| Exercise prompt |
Copy the rows from the line containing "You are a computer-use agent. 460x307 pixels." down to the end of the rows, changing "pixels" to "px" and keeping everything else the same. Leave the pictures out of your answer.

| Input rows |
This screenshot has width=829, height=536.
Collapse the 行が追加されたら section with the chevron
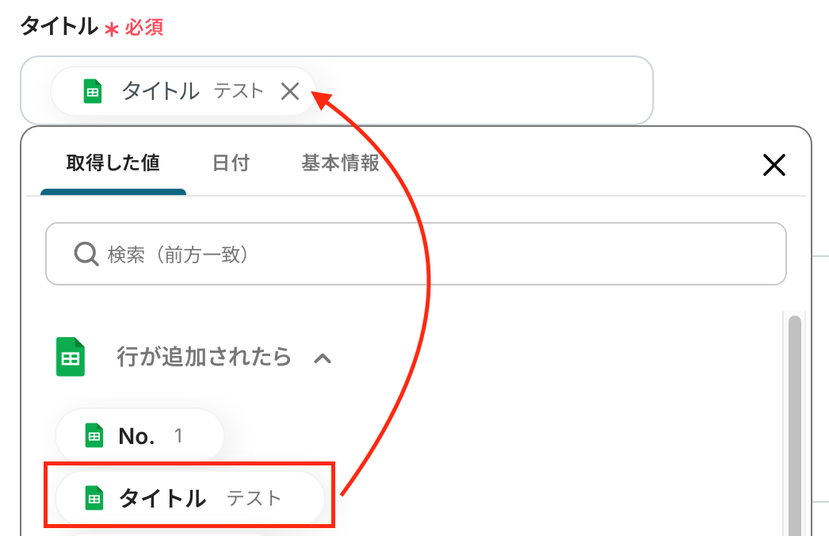tap(322, 358)
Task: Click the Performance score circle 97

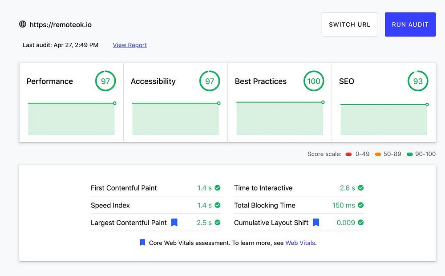Action: pos(105,81)
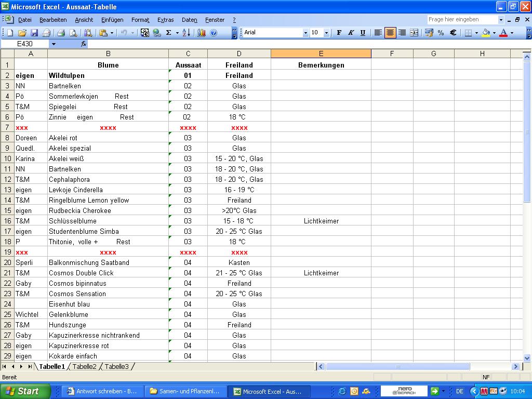The width and height of the screenshot is (532, 399).
Task: Expand the font size dropdown
Action: click(326, 33)
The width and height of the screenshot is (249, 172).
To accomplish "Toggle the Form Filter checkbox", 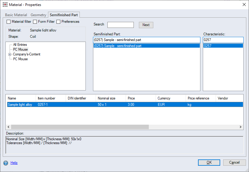I will (35, 22).
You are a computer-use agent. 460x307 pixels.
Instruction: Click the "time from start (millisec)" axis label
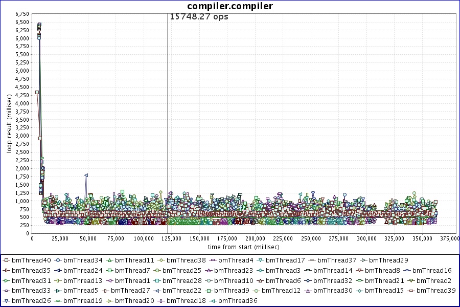pos(240,247)
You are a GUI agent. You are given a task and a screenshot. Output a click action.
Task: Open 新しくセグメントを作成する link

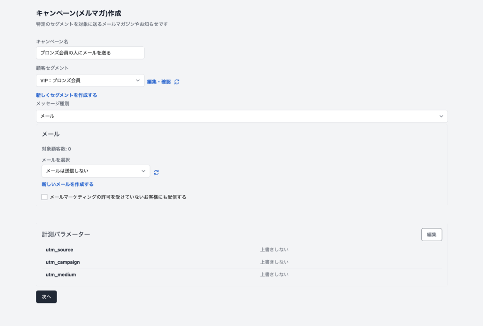tap(67, 95)
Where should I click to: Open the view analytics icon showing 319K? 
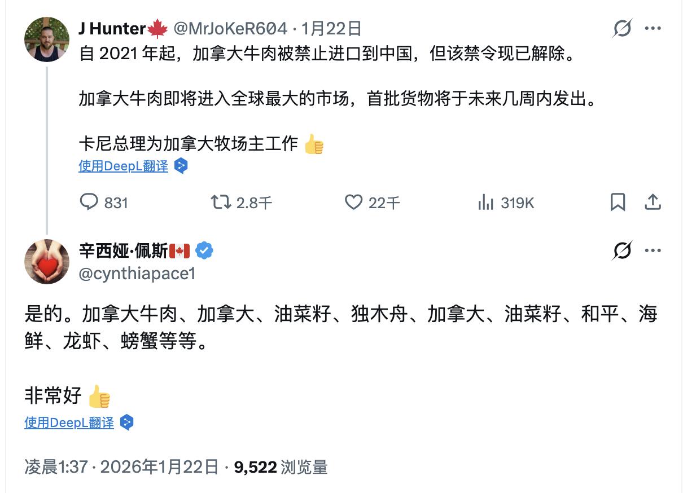pos(486,203)
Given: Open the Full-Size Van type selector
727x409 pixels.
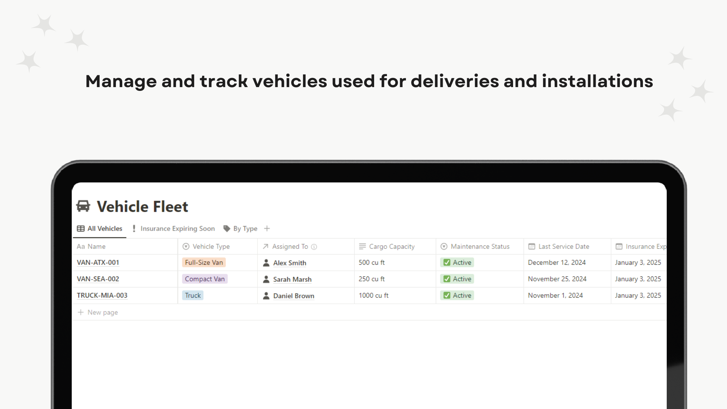Looking at the screenshot, I should [x=204, y=262].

| Written answer |
You are a computer-use agent. 460x307 px.
Instruction: Click the "time from start (millisec)" axis label
pos(240,247)
You are a GUI agent. You are given a task and a screenshot. Output a click action.
Task: Open 新しくセグメントを作成する link

tap(67, 95)
Where should I click to: Open the view analytics icon showing 319K? 
pos(486,203)
Given: Open the Full-Size Van type selector
727x409 px.
Looking at the screenshot, I should [x=204, y=262].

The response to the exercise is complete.